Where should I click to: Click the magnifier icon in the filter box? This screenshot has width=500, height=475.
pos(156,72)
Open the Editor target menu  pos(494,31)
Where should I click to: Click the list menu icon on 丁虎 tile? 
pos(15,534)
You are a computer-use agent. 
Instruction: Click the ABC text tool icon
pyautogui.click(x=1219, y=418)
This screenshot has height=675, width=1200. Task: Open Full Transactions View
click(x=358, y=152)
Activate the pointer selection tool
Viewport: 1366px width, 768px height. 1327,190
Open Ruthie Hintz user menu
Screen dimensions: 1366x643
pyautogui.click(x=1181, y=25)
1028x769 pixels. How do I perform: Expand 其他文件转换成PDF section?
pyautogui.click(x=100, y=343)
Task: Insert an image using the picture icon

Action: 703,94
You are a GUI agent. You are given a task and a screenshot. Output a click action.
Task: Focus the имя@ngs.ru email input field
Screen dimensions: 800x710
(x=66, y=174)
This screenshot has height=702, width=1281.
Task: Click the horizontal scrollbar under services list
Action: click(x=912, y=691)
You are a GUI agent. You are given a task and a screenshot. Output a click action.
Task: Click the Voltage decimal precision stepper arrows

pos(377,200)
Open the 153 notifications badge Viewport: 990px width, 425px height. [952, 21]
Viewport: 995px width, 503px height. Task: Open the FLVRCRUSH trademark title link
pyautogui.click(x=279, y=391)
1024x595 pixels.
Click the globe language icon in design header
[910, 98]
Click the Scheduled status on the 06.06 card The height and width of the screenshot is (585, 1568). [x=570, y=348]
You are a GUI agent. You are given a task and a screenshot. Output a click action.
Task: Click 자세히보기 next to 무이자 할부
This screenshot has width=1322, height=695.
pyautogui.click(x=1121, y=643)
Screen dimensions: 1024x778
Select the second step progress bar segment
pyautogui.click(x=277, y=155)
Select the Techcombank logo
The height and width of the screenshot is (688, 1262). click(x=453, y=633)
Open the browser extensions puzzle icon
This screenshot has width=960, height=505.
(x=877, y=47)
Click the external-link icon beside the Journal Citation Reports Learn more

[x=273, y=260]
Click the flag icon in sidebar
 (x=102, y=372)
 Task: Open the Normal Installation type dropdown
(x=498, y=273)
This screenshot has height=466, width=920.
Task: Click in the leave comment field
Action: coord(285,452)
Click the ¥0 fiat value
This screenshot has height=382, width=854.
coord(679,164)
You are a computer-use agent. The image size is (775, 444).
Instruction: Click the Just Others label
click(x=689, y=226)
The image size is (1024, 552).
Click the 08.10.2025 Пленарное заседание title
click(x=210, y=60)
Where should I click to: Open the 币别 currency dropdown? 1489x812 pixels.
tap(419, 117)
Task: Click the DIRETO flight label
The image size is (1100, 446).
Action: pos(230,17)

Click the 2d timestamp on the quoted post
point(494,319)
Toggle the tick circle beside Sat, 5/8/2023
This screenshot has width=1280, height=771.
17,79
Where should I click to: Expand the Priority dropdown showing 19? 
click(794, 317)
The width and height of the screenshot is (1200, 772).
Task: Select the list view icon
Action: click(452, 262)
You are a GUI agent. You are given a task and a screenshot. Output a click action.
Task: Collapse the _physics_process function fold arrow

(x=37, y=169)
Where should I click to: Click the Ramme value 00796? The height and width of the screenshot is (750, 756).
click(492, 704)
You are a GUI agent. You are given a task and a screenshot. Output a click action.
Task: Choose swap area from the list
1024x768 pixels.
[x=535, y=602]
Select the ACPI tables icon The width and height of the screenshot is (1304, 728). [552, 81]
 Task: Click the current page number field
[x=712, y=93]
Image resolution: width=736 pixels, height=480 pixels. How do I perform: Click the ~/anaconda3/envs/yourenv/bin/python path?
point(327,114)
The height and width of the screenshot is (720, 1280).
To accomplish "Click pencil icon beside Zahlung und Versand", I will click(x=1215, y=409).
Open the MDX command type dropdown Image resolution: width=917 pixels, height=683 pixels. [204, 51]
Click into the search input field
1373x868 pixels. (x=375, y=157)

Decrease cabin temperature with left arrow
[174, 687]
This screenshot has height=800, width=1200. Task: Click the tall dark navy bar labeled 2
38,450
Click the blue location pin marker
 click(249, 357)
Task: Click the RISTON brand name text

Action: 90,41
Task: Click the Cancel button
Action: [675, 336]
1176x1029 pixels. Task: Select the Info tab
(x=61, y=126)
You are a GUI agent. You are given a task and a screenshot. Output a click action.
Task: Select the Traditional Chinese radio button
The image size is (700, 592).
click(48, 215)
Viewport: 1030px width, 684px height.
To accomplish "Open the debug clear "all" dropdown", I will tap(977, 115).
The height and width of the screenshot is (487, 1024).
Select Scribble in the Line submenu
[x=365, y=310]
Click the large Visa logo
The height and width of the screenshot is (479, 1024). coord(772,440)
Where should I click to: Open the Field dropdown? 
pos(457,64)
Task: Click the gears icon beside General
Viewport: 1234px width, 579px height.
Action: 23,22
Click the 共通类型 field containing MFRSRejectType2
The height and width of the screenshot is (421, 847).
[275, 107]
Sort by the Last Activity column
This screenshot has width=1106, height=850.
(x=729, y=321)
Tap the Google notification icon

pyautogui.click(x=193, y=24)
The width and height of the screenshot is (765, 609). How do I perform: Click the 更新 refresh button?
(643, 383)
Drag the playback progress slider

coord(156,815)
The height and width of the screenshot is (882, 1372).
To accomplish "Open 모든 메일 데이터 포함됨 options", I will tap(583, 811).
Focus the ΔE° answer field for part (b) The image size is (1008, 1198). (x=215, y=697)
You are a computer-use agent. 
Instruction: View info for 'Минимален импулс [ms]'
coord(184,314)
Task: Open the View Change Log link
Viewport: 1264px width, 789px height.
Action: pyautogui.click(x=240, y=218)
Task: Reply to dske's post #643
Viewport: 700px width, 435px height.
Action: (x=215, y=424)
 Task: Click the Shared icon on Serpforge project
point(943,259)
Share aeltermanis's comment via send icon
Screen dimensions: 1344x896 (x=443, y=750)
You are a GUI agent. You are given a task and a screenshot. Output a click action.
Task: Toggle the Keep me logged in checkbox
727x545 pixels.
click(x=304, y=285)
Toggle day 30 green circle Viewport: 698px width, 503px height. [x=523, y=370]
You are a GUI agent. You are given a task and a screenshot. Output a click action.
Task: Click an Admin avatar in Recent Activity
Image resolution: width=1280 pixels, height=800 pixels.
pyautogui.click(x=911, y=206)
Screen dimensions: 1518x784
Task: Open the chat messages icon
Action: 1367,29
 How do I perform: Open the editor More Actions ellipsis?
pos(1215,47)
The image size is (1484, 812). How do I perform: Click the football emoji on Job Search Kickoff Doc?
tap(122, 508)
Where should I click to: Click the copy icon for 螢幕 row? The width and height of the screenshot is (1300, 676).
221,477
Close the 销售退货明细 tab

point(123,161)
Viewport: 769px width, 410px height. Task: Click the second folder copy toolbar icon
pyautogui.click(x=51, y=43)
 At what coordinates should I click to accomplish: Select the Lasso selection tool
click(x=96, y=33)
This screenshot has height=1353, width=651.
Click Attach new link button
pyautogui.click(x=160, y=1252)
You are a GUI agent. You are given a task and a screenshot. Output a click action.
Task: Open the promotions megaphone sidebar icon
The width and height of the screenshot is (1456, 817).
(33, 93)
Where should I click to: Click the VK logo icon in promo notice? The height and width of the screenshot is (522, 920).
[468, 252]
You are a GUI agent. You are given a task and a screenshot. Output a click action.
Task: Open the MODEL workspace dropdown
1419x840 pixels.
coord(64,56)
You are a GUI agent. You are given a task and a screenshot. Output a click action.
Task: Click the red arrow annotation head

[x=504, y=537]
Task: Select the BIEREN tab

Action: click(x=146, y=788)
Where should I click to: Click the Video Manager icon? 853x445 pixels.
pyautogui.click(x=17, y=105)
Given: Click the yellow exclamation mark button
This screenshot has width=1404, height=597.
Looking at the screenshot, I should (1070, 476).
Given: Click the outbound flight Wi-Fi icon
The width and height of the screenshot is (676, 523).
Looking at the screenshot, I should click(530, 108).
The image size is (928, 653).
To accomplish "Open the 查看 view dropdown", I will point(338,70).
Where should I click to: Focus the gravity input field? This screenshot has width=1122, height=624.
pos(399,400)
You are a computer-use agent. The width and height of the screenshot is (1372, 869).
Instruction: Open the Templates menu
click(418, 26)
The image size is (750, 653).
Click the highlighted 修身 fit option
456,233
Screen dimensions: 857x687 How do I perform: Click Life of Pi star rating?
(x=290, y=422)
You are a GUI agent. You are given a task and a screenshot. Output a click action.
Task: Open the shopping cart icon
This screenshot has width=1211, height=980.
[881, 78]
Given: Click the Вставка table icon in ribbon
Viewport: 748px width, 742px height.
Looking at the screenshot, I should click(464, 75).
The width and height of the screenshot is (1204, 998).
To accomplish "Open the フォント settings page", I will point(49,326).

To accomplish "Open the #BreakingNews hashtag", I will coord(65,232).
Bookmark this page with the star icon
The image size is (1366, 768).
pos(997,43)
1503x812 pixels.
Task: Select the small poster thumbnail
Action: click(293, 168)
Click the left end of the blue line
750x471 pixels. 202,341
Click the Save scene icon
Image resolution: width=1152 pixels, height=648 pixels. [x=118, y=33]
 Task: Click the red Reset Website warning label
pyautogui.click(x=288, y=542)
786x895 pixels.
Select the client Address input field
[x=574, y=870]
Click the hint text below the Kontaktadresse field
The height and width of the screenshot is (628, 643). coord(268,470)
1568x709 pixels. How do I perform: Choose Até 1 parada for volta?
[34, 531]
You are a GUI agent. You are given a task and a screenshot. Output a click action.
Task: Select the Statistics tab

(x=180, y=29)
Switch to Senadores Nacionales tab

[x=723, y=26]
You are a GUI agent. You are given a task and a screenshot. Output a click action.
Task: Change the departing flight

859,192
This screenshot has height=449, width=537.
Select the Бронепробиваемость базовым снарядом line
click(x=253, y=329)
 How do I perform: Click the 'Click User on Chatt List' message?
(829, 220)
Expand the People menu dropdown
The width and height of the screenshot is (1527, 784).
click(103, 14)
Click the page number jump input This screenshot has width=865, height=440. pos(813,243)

──────────────────────────────

▶ _Description of the task_
Give the count of lines in the data above that hold the string "circle", with no additional words.

▶ _Output for this task_
2